[WORK INSTRUCTION]:
Where the line containing "Task: Open the 所有终端 device dropdown" appears below, start there and repeat each line exactly to the end. Leave the pictures out.

◆ ◆ ◆ ◆ ◆ ◆ ◆

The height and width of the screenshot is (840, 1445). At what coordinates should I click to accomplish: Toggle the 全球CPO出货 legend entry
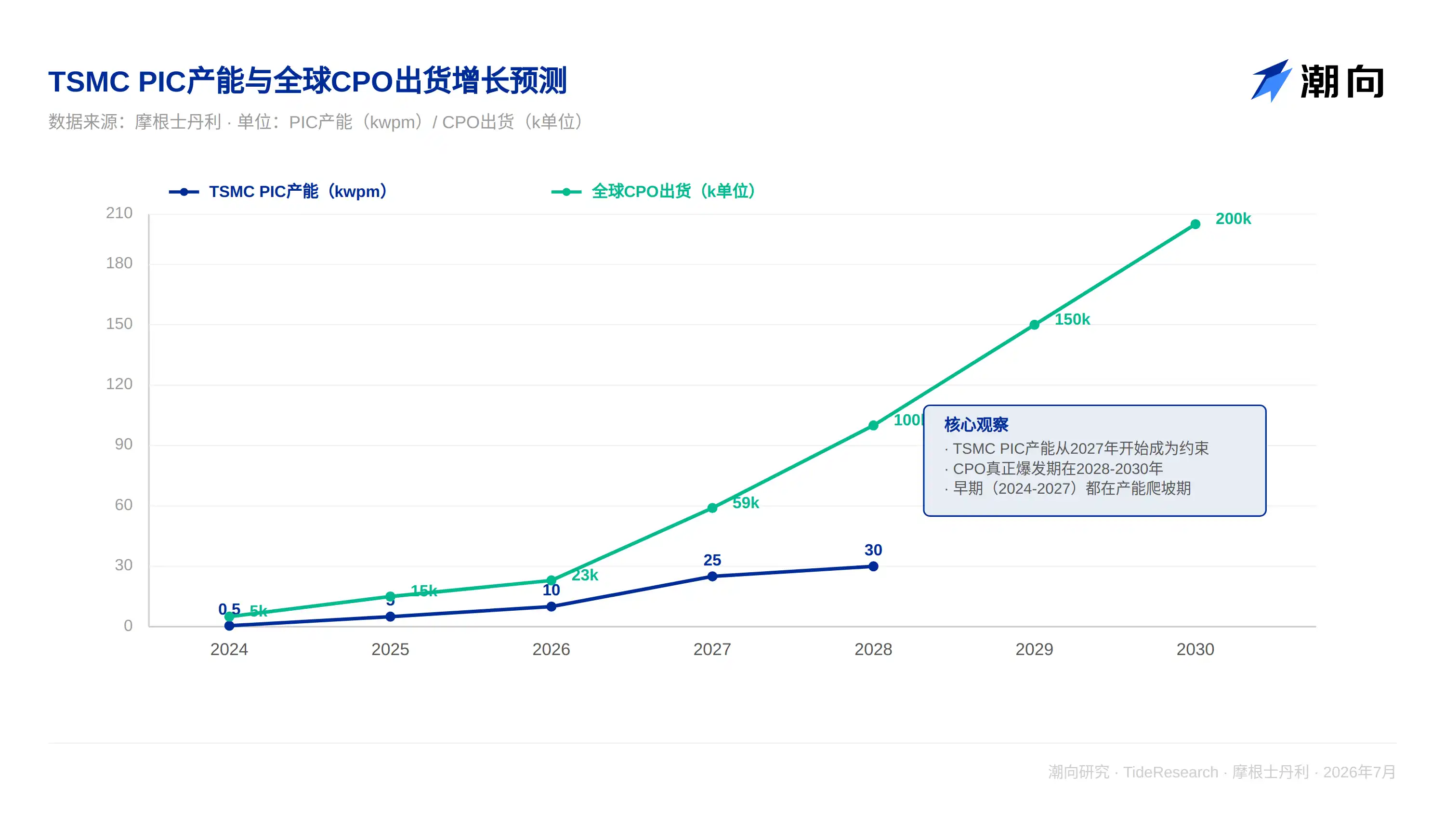tap(654, 192)
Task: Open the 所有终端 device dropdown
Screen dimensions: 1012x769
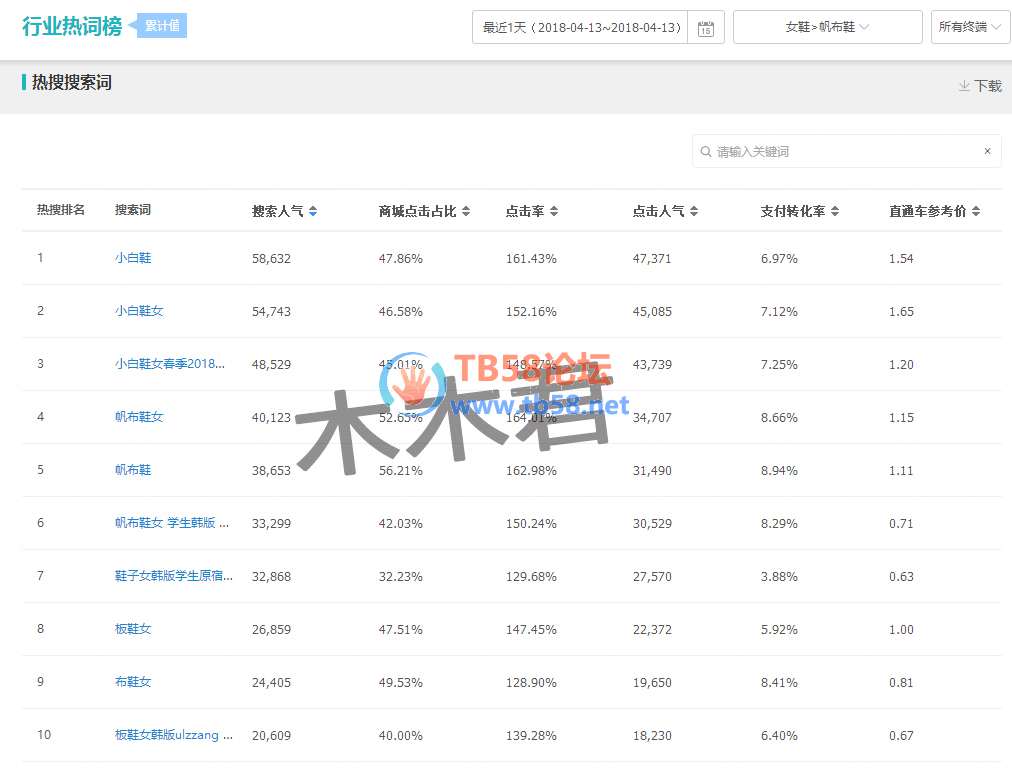Action: (969, 28)
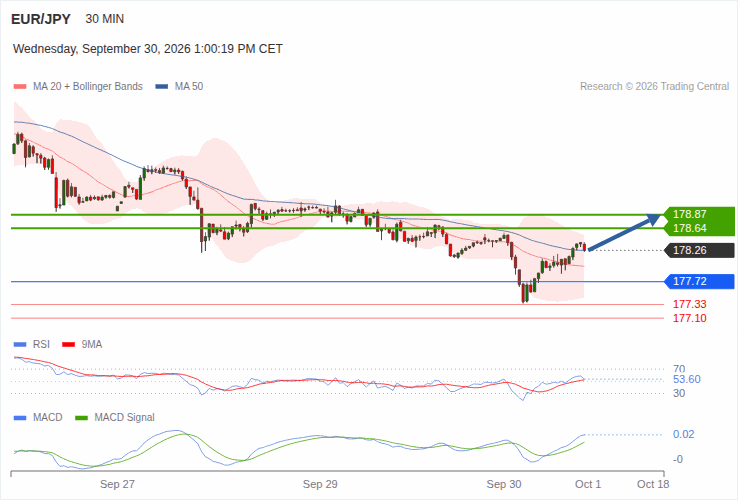
Task: Click the 178.64 green resistance label
Action: 699,228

◆ ◆ ◆ ◆ ◆ ◆ ◆

[RESULT FOR THIS EXERCISE]:
Task: Open the 所有终端 device dropdown
Screen dimensions: 1012x769
Action: (969, 28)
Task: Click the 178.64 green resistance label
Action: 699,228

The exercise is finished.